Asian Chicken Noodle Soup
Cold outside? Check. Hungry? Check. Craving something warm to eat? Yes. Solution: Asian Chicken Noodle Soup. This is not your ordinary chicken noodle soup that grandma made or anything like the watery canned chicken noodle soup from college. No, this has some serious flavor in it with an added kick of spice to make your chilly fall night warm up with each flavorful spoonful.
What sets this recipe apart from other chicken noodle soups is that it incorporates some familiar Asian ingredients such as kochujang, a spicy Korean red pepper paste, as well as garlic, Sriracha, and rice stick noodles. It also uses lots of fresh ingredients like carrots, cilantro, and green onion.
This dish can also be adapted for a palette that is not quite as fond of spicy food as I am. Modify by simply omitting the spicy kochujang as well as the Sriracha from the recipe and it is still amazingly good, just without the spiciness.
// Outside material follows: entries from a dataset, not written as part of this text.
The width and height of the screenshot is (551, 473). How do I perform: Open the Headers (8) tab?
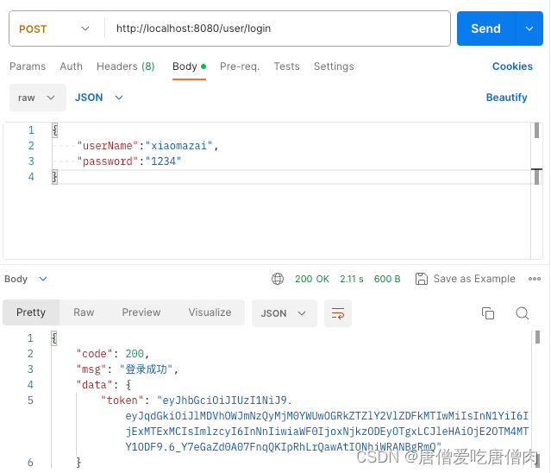coord(126,66)
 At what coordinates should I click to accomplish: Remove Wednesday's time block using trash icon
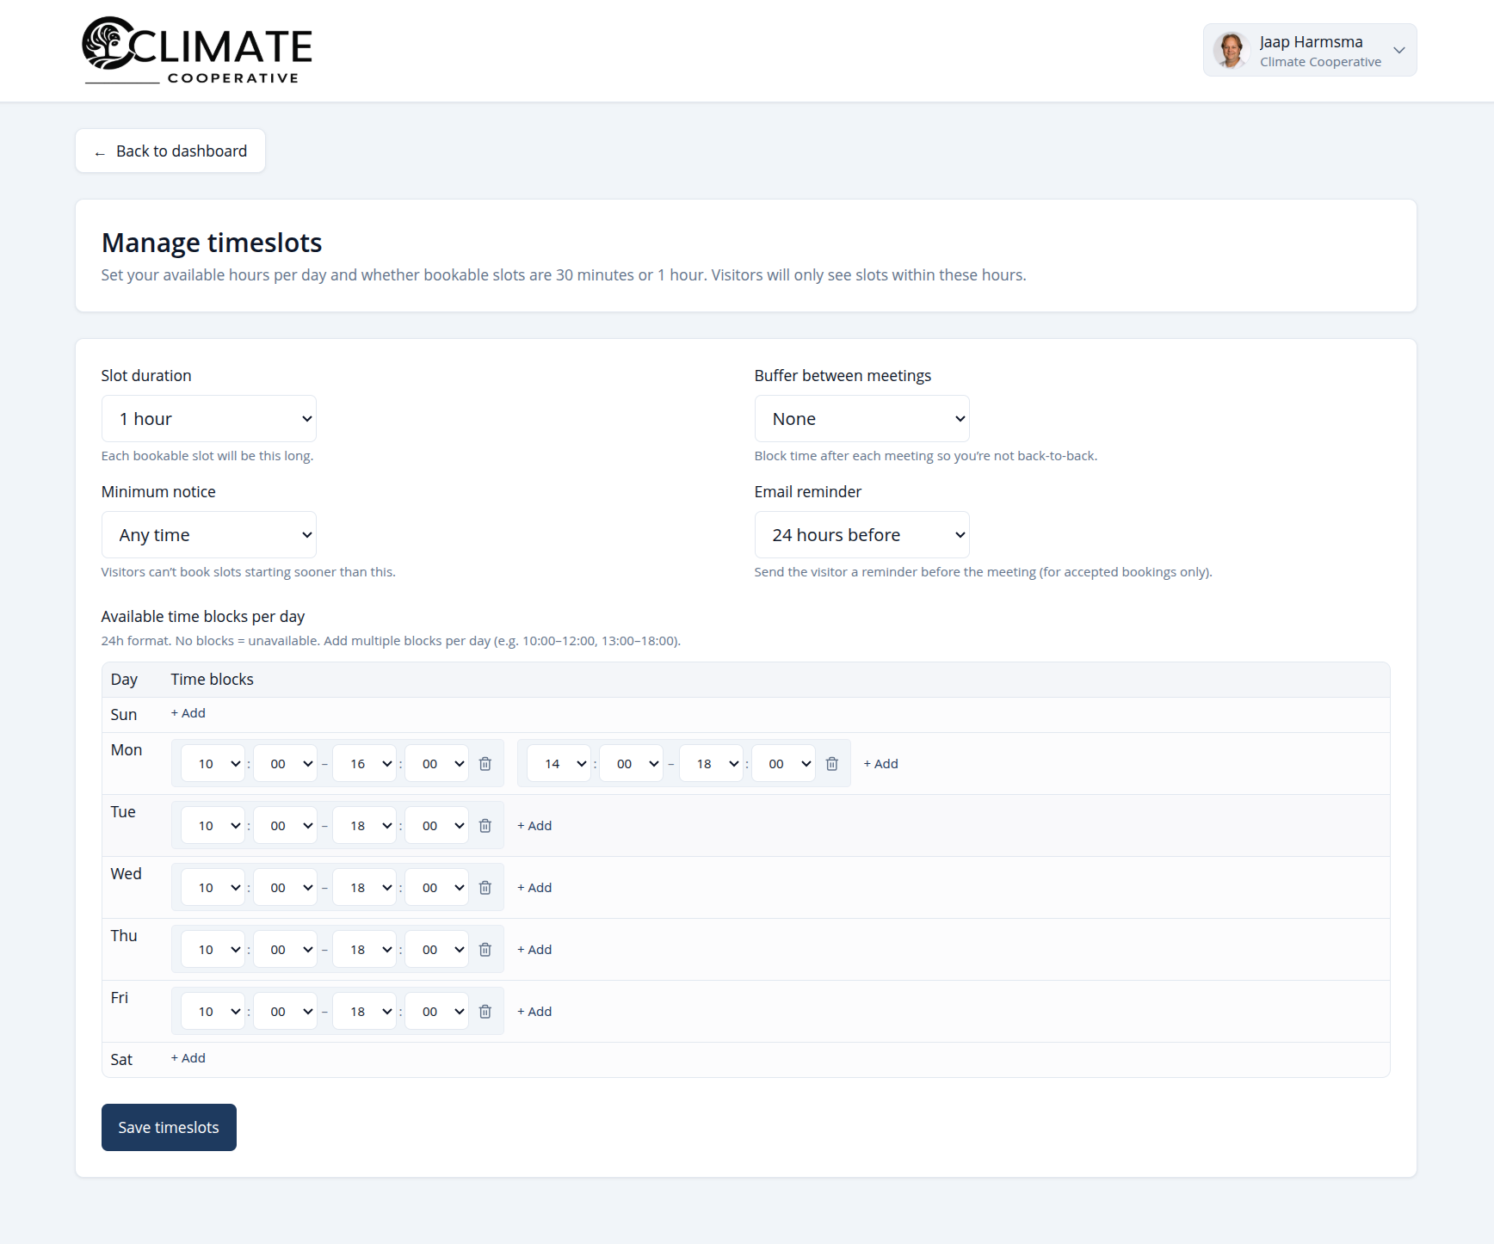tap(485, 888)
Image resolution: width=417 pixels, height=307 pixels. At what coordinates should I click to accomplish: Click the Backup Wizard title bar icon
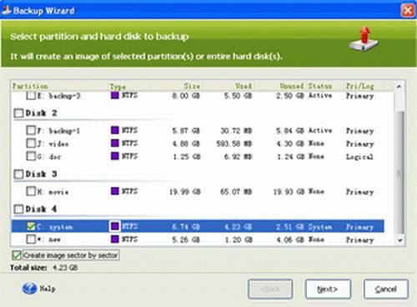point(6,10)
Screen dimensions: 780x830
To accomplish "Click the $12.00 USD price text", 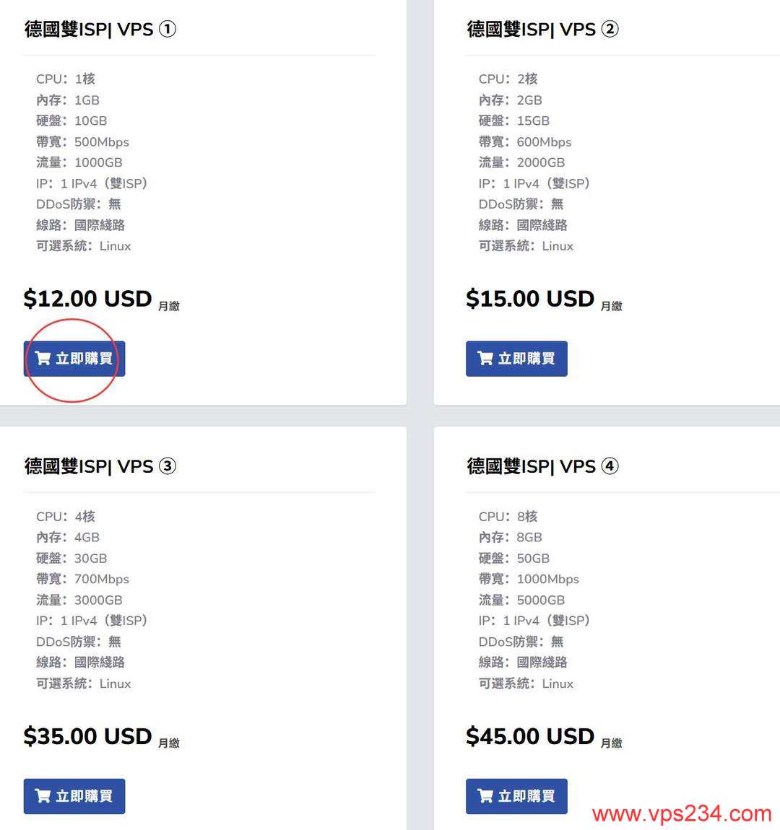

The picture below shows the Asian Chicken Noodle Soup I made for my daughter when I left out the spicy sauces.
To serve place some rice noodles in a bowl…
Ladle the broth, including the chicken and carrots, over top of the noodles…
Add the cilantro and green onions to garnish, with a touch of sesame oil.
And voila! A yummy Asian Chicken Noodle Soup that will warm you up from the inside out.
An even faster way to make this delicious soup is to start with rotisserie chicken from the local grocery store. Just shred with fingers and add it to the broth after it has simmered for about 2 minutes. Cuts the entire cooking time in half!
Ready to make some Asian Chicken Noodle Soup for yourself? Easy, simple, and so incredibly tasty. Try it for dinner tonight.
- 4 cups chicken broth
- 2 cups water
- 2 chicken breasts
- 1 tbsp minced garlic
- 1 tsp salt
- 1 tsp fish sauce
- 6 cups water (for noodles)
- 7 oz rice sticks
- 2 tsp Sriracha
- 2 tsp soy sauce
- ½ cup grated carrots
- 1 tbsp kochujang or red curry paste
- 1 tbsp fresh lime juice
- ¼ cup chopped cilantro
- ¼ cup thinly sliced green onions
- sesame oil to taste
- For the soup broth: In a large pot bring to a boil the chicken broth, water, garlic, salt, fish sauce, and chicken breasts. Reduce heat and simmer until chicken is cooked through, about 10 minutes. Remove cooked chicken and put aside to cool.
- Meanwhile in a large pot boil 6 cups of water then add the rice noodles. Boil for about 3 minutes or until the noodles are tender. Drain and set aside.
- When chicken is cool to the touch, shred chicken using fingers and then place back into broth. To the broth add the soy sauce, Sriracha, kochujang, grated carrots, and lime juice and stir. Simmer for about 3 minutes.
- To serve: put a small amount of noodles in a bowl, ladle the soup over the noodles, then garnish with cilantro, green onions and a squirt of sesame oil.
What soup is your favorite to eat on cold nights? Did your family have a go-to chicken noodle soup recipe?